Because we’ve trusted in Christ and are now enjoying the dynamics of his being King, we can’t help representing him to those around us. So, while we are for peace—as in the previous beatitude, they are for war (Psa. 120:7).
People being nasty to Christians doesn’t just happen. It can only occur by God’s will (1 Pet. 3:17). And there’s good reasons why it needs to be this way. Here’s some help Jesus gives later in this Gospel.
First, persecution gives us opportunity to demonstrate God’s love to our enemies (5:44).
People who say they don’t believe in God must still live with the fact that he is not far away from them (Acts 17:27-28).

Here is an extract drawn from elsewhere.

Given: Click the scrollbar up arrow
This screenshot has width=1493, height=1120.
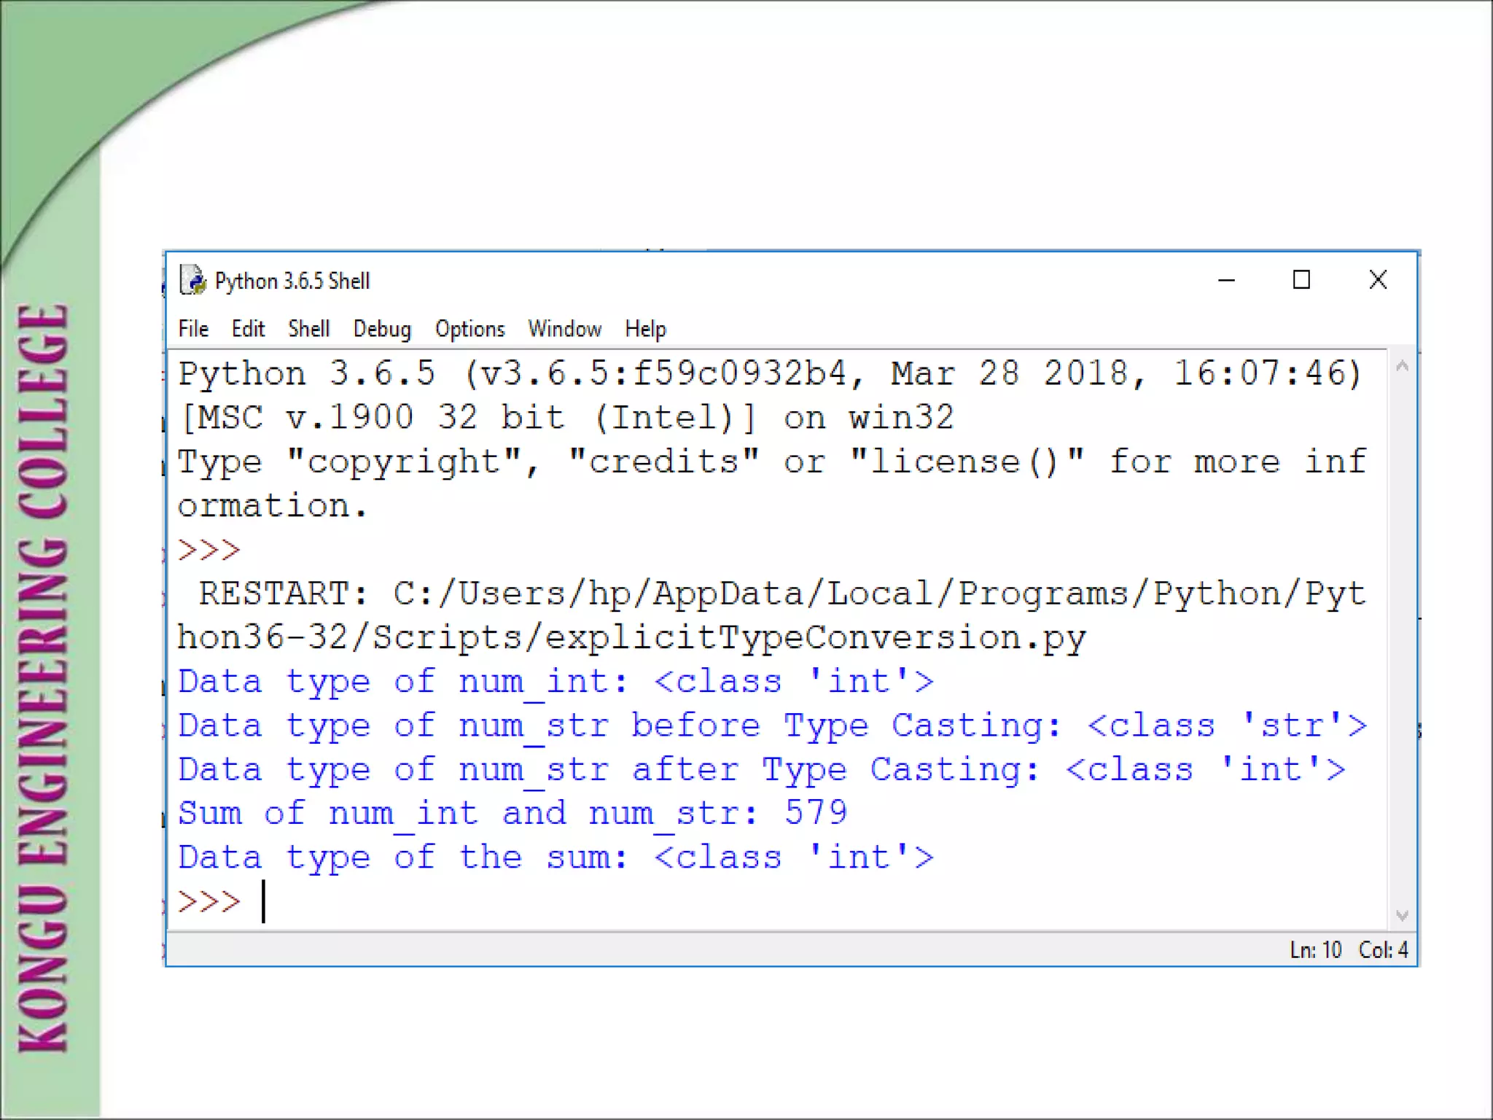Looking at the screenshot, I should (x=1401, y=367).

He remains to them a distant, threatening or hated thought—whatever they may say.
We need to love these people with the love we are experiencing in God’s kingdom—especially while they are hating and hurting us. This is their best chance to see the truth of what we say. And our witness may be persuasive.
Second, persecution scatters us Christians further afield than we may have otherwise ventured. We suffer, but the kingdom prospers (10:21-23). This is what happens in the early days of the gospel spreading out from Jerusalem (Acts 8:3-4; 11:1-20). `
Third, persecution shows we are one with Jesus in his sufferings (10:25-33). And we are one with him in knowing the intimacy of our Father’s care for us. And if we acknowledge Jesus Christ while we are being abused, Christ promises to welcome us when our time comes to stand before God. This is a great comfort.
Fourth, persecution tests our faith to see if it is real (13:18-23). Jesus knows we can be flippant, emotional or preoccupied. So, he calls on us to really hear the gospel—not treat it as an option. Those who hold on to their faith when it is attacked, grow stronger. Those who are just on a religious picnic fall away.
Fifth, persecutors reveal their own deep hatred of God (23:34-35). They’ve not just been mistaken or misled. They really don’t like God. They’d rather live anywhere without him—and without Christians.
People need to see their own hostility exposed. This is a terrible part of the gospel, but a clear part of what is going on. It may lead to someone realising how much they need Christ. This is what happens to the apostle Paul (Acts 22:6-16).
So, suffering for being a Christian is not something strange. It’s normal, and necessary. Even good.
And Jesus is telling us to be joyful. This is not a feeling that overtakes us. It’s a choice to value what Jesus values. It’s us determining that the lasing treasure of the eternal kingdom is far greater than any temporary truce we may arrange for ourselves on this planet.
Look at how these beatitudes will be fulfilled when the kingdom comes in its fulness.
Everyone will know that everything good has come from Christ. Sorrows will be gone forever. Meekness will control every relationship. Everyone will love how God does things. Everyone will know that they’ve received mercy. And everyone will be good—totally. We’ll be living in and sharing God’s peace—forever. And no-one will oppose any of this.
But we’re not waiting until the kingdom comes. While Christ is Lord and we belong to him, we’re already in its flow. We’re practicing for the final day, walking by faith.
So, congratulations! You and I belong to Christ. Our life is totally different to what it would otherwise be. But we’re on the right track.